Godep: Dependency Management in Go - wilsonfiifi
https://blog.codeship.com/godep-dependency-management-in-golang/

======
sagichmal

        > Godep works differently than the endorsed approach… 
        > Instead of requiring changes to be made to the source 
        > code to support the vendored import path, the GOPATH is 
        > modified to use the vendored folder. 
    

This isn't correct — Godep has two modes, and this is just one of them. The
other way is indeed rewriting import paths.

This is incorrect on another level, too. Rewriting import paths isn't
"endorsed" by the Go authors.
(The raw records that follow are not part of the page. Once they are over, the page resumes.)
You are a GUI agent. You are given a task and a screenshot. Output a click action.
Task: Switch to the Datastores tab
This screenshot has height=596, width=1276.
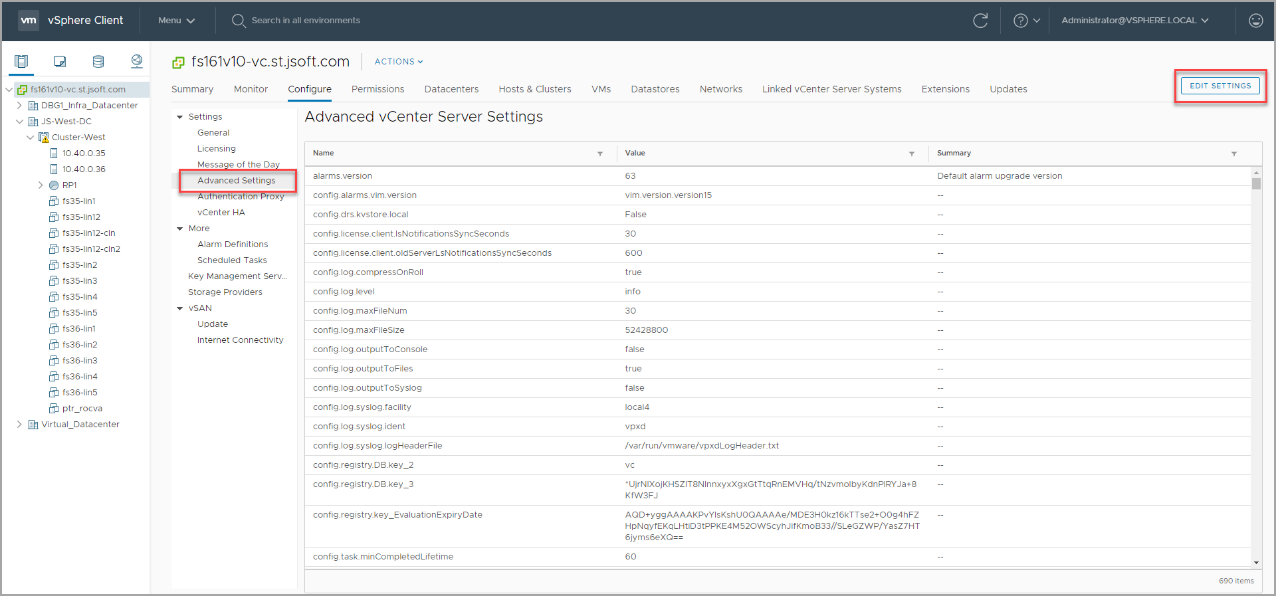[x=654, y=89]
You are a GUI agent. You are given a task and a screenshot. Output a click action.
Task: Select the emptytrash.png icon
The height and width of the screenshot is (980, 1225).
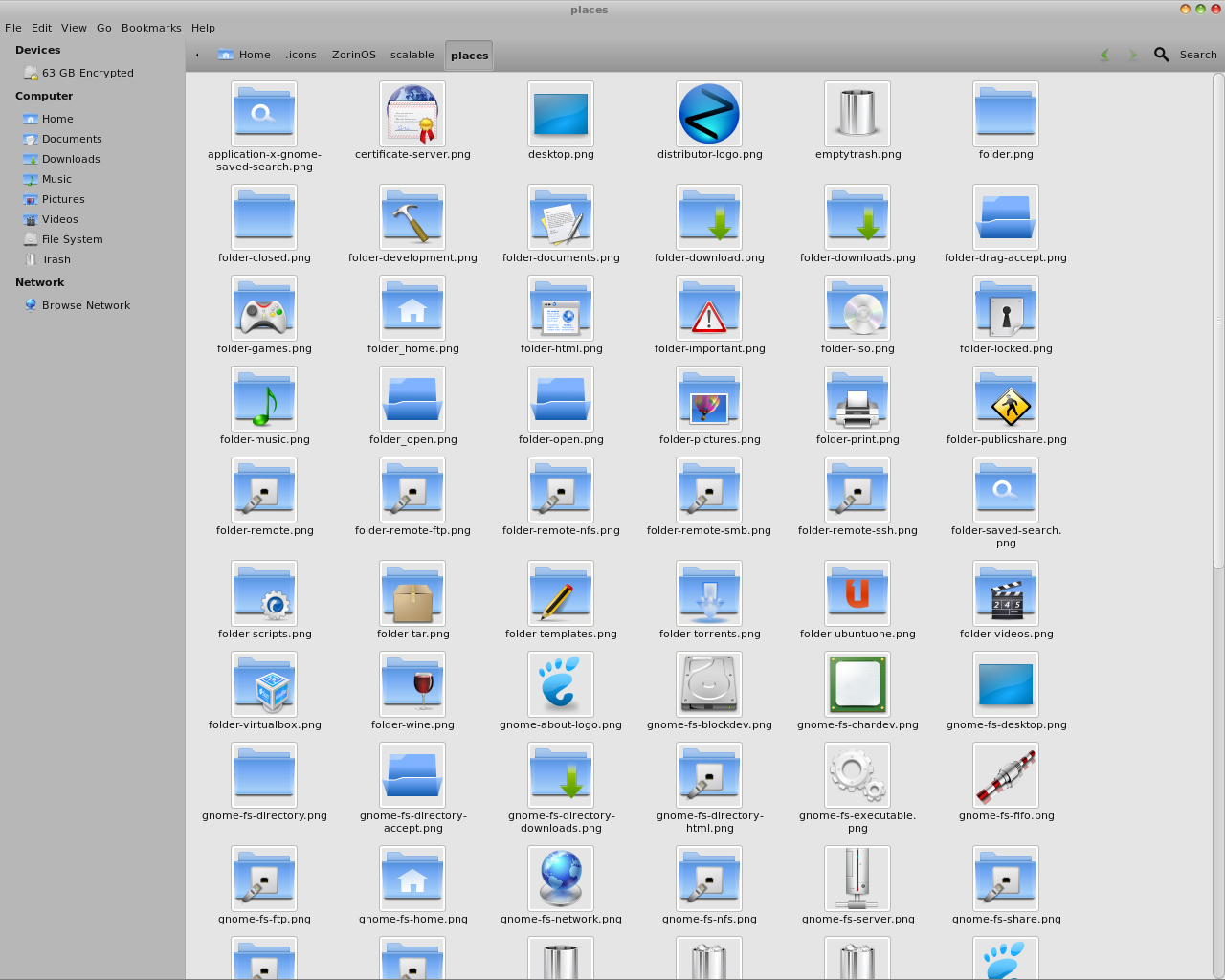[x=858, y=114]
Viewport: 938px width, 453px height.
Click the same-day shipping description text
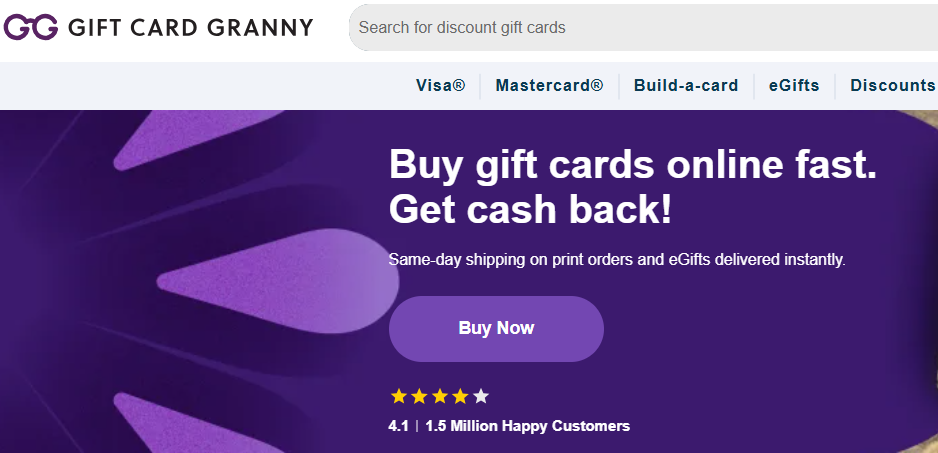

In fact, Russ Cox, in his GopherCon 2015
keynote, explicitly noted that

    
    
        > Our basic proposal was that all tools agree on the 
        > approach of rewriting import paths during vendoring...
        >
        > [But] the community spoke with essentially one voice to 
        > say that rewriting import paths during vendoring was not 
        > tenable...
        >
        > Keith Rarick posted an alternate proposal for a minimal 
        > change to the go command to support vendoring without 
        > rewriting import paths . . . That proposal will ship as 
        > an experimental feature in Go 1.5 and likely enabled by 
        > default in Go 1.6. 
    

Dependency management in Go is an ongoing sore spot, but there's light at the
end of the tunnel, in the form of the referenced proposal[0], its spec[1], and
the third-party tool gb[2]. Godep was a good intermediate solution, but it
should no longer be recommended as something worth exploring.

[0] [https://blog.golang.org/open-source](https://blog.golang.org/open-source)

[1]
[https://github.com/kardianos/govendor](https://github.com/kardianos/govendor)

[2] [http://getgb.io](http://getgb.io)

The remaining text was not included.